TEXT- MATTHEW 27:45-50
INTRODUCTION
I’m sure all of you remember the singing group, “Three Dog Night.” One is the loneliest number that you ever do
Two can be as bad as one
It’s the loneliest number since the number one
No, is the saddest experience you’ll ever know
Yes, it’s the saddest experience you’ll ever know
‘ cause one is the loneliest number you’ll ever do
One is the loneliest number, worse than two”
Do you know how the Psychologist define LONELINESS? Loneliness is a feeling of emptiness or hollowness inside you. You feel isolated or separated from the world, cut off from those you would like to have contact with.
I tried to think of the most current feeling of loneliness that a person might feel in the here and now.
He graduated from high school and he signed up to be a Marine. He went through a tough boot camp, and then he became a member of the Proud and the free. He was sent to Iraq and fought his way all the way to Baghdad. He was given leave and he went home to see his family and friends. They had a wonderful time, but he was re-assigned back to Iraq. He hated to go back but that was his duty and he was proud to do it.
He was sent to Fullugah to liberate that city. He met roll call that morning and like normal he received no mail from home. He felt dejected. I guess a way to say it was that he felt forsaken by his family and friends.

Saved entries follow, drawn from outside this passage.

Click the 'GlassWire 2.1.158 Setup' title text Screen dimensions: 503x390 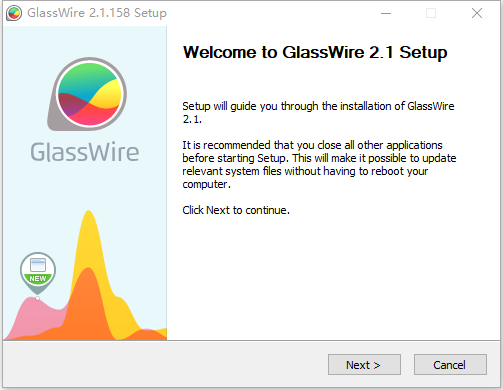pos(97,13)
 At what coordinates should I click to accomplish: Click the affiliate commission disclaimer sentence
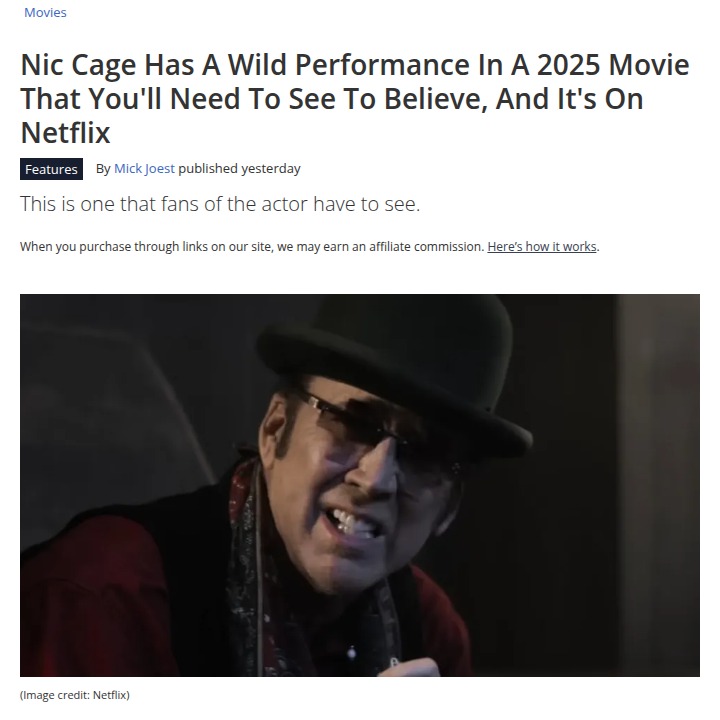[x=309, y=247]
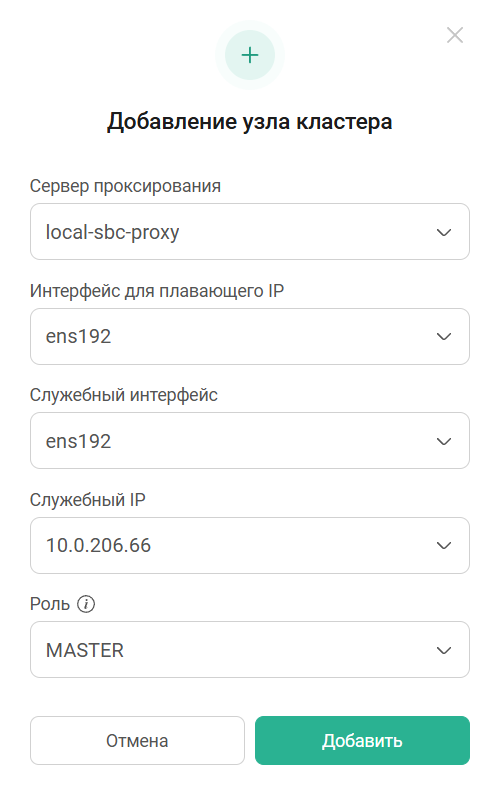Show the Роль info tooltip icon
Viewport: 500px width, 795px height.
pos(86,604)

The mission sent his company into the heart of the city and the fighting was heavy. He was pinned down by sniper fire and he found cover between two brick walls. He would have to wait until they received reinforcements to get him out. There he was with bullets whizzing around his head not knowing if the next one would kill him. He might be there for hours if he made it alive that long. He felt isolated-forsaken.
Have you ever felt forsaken? Well, the case of this soldier is pretty bad, but the worst case of loneliness. The worst happened one day many years ago. Take your Bibles and read with me from Matthew 27:45-50
45- “Now from the sixth hour darkness fell upon all the land until the ninth hour.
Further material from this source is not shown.